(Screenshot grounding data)
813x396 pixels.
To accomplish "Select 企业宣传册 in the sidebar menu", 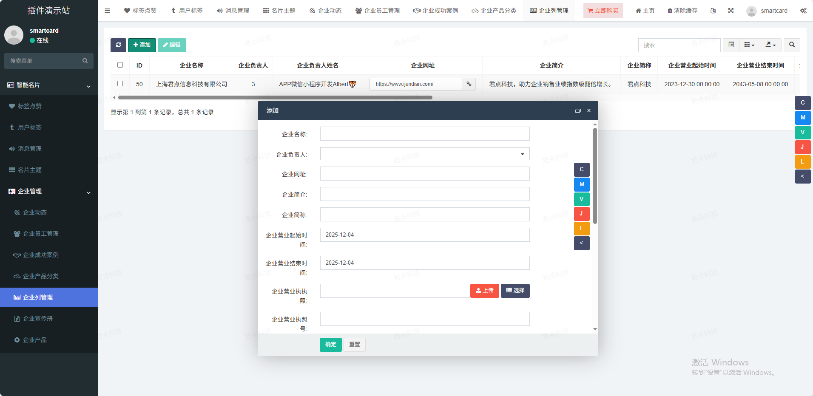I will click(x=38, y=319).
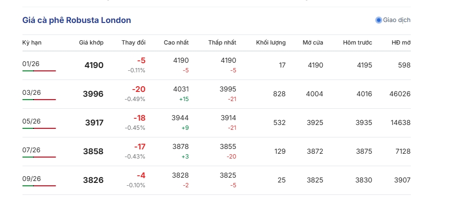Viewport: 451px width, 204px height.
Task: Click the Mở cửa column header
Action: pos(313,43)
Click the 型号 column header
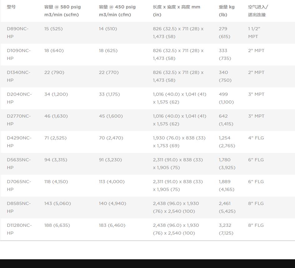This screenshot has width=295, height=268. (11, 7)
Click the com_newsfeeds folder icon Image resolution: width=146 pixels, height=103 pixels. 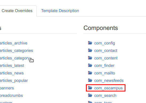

Task instructions: Every line from the one with "Click the 型号 column header" to the end of the records above should be restated word for word, and no picture belongs in the copy.

Output:
Click the 型号 column header
This screenshot has width=295, height=268. (11, 7)
Click the com_newsfeeds folder icon Image resolution: width=146 pixels, height=103 pixels. 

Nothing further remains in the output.